Here's the latest from the mayor's blog:

"When I wrote recently that enforcement of the city's minor nuisance ordinances was driven by neighborhood response, I meant it. There is too much else to do for the city's inspectors to be everywhere and all at once about everything.

"Take pretzels. Or, more accurately, take pretzel vendors operating on Jamieson Avenue, just south of I-44. Joe Kunkel, who is in his 80s, has sold Gus' pretzels on the median at Fyler for as long as I can remember. That he was in violation of a city ordinance establishing vending zones bothered no one. And so he stayed. Then, a couple of other people decided that they, too, ought to be able sell pretzels from the same street's median. And, that wasn't a problem either until their more aggressive and visible sales tactics began drawing neighborhood complaints. An alderman and a department director then had to notice the situation.
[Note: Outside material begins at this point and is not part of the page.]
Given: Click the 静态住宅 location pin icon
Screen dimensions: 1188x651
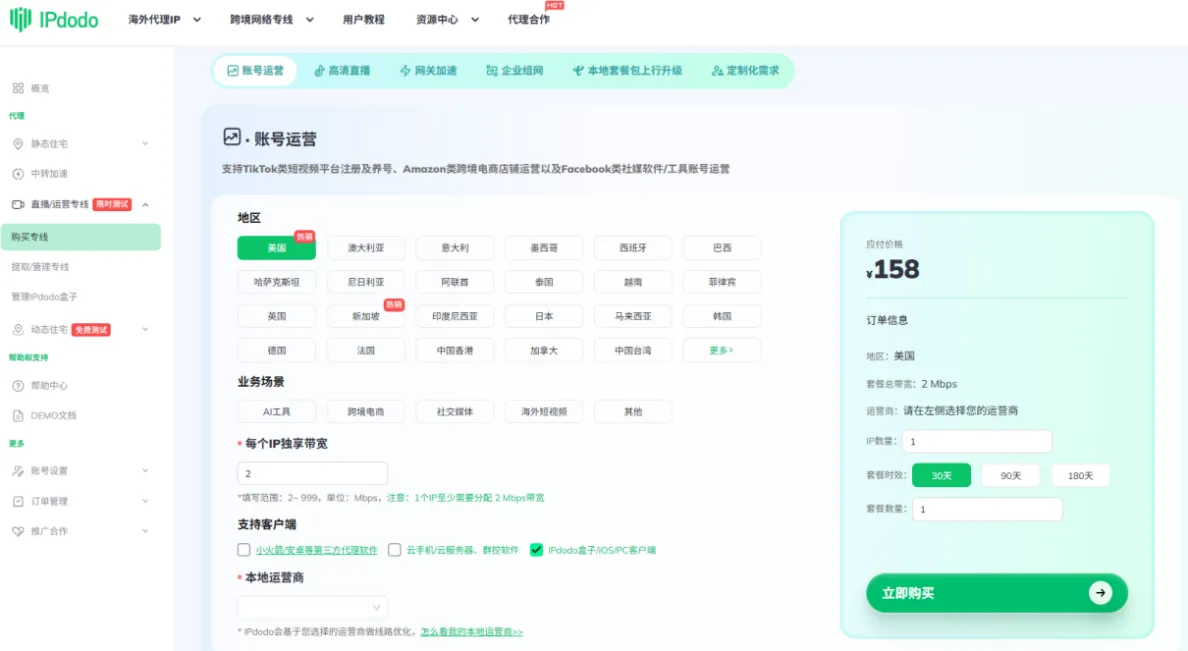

"Their proposed solution, to remove both sets of vendors, was fair in the sort of way that makes you understand why the statue of Justice is usually shown blindfolded. Nobody had complained about Mr. Kunkel, until after the new pretzel vendors found themselves in the mustard. Yet, Mr. Kunkel, who is a walking example of the concept of 'grandfathered in,' would be punished along with the newer vendors who had generated neighborhood complaints in the first place.

"I propose a different solution. I urge anyone who wants a pretzel while traveling along Jamieson (or who wants a pretzel and can find the corner of Jamieson and Fyler) to buy it from Mr. Kunkel. And only from Mr. Kunkel.

"If the neighborhood can speak, maybe the market can, too."